• _Reading passage_:
=== Begin Enclosure ===
The performance of MIT deid, NeuroNER, and Philter on their original datasets and on the testing set of radiology reports is shown in Table 2. Performance metrics included precision (positive predictive value, the fraction of relevant instances among the retrieved instances) and recall (sensitivity, the fraction of relevant instances that were retrieved), and F1 (the harmonic mean of precision and recall). All three tools demonstrated lower recall on radiology reports than their reported performance on clinical notes.

Table 2 Performance of the three publicly available de-identification tools on their original datasets and on the test set of radiology reports [7,8,9]. Performance metrics for three publicly available de-identification tools on the testing set of 1,023 reports, with 95% confidence intervals [10]

The performance metrics for the ensemble classifiers are shown in Table 3. The simple voting classifiers were evaluated on all 1,023 testing-partition reports; the other three ensemble classifiers were evaluated on the 40% test split of the testing partition reports. Not surprisingly, the 3-Votes ensemble achieved greater precision and the 1-Vote algorithm had greater recall than any of the underlying classifiers. The Decision Tree and Boosting classifiers also demonstrated greater precision than the three individual tools, while the Bayesian classifier showed greater recall.

Table 3 Performance of the ensemble models with 95% confidence intervals

Discussion

Summary

The three individual publicly available de-identification tools – MIT deid, NeuroNER, and Philter – all demonstrated lower recall on radiology reports than on clinical notes, likely because radiology reports can differ from clinical notes in both structure and language. The distribution of PHI in radiology reports can differ substantially from the general-purpose clinical notes used to train many text de-identification tools [14]. For example, in our radiology reports dataset, dates were the most common form of PHI and can vary widely in format, making them difficult to capture with solely rule-based de-identification methods (Table 1). The performance of existing de-identification tools made for clinical notes in radiology reports is inadequate for clinical and research use, indicating a need for improved de-identification methods specifically for radiology reports.
=== End Enclosure ===
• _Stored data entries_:
=== Begin Enclosure ===
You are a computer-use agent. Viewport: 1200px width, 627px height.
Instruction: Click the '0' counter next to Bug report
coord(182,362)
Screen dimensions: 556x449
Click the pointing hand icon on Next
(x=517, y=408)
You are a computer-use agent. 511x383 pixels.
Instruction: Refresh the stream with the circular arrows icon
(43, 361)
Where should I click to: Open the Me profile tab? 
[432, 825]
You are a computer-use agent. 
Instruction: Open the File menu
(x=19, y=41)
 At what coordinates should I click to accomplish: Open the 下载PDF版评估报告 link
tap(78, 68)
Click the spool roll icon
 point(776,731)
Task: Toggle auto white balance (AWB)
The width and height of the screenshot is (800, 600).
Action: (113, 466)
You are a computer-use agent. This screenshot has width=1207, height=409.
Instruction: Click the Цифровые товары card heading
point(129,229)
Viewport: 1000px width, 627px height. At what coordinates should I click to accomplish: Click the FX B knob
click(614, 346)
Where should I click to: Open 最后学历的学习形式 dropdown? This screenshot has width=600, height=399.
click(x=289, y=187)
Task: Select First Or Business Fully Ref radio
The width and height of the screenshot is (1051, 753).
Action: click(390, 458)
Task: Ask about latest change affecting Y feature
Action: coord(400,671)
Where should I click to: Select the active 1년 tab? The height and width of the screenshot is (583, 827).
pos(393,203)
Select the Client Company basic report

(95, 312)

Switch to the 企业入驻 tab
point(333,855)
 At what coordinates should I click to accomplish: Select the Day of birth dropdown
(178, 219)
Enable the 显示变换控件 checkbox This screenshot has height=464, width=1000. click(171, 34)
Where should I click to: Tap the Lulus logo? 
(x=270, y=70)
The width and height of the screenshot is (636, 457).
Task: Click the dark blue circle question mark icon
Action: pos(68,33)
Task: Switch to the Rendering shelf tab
=== End Enclosure ===
• _What to work on_:
1. Answer these questions about the passage on de-identification tools for radiology reports:
(a) What is F1, according to the passage?
(b) On how many reports were the simple voting classifiers evaluated?
(c) What was the most common form of PHI in the radiology reports dataset?
2. Can you rewrite the paragraph of the passage on de-identification tools that begins "The three individual publicly available de-identification tools" as a shorter version that keeps its main facts?

• _Answers per task_:
1.
(a) The harmonic mean of precision and recall.
(b) All 1,023 testing-partition reports.
(c) Dates.

2. MIT deid, NeuroNER, and Philter all had lower recall on radiology reports than on clinical notes. This is likely because radiology reports differ in structure and language, and their PHI distribution can differ from the clinical notes many tools are trained on. In this dataset, dates were the most common PHI. Their widely varying formats make them hard to catch with rule-based methods alone. Existing tools are therefore inadequate for clinical and research use on radiology reports, and better methods specific to these reports are needed.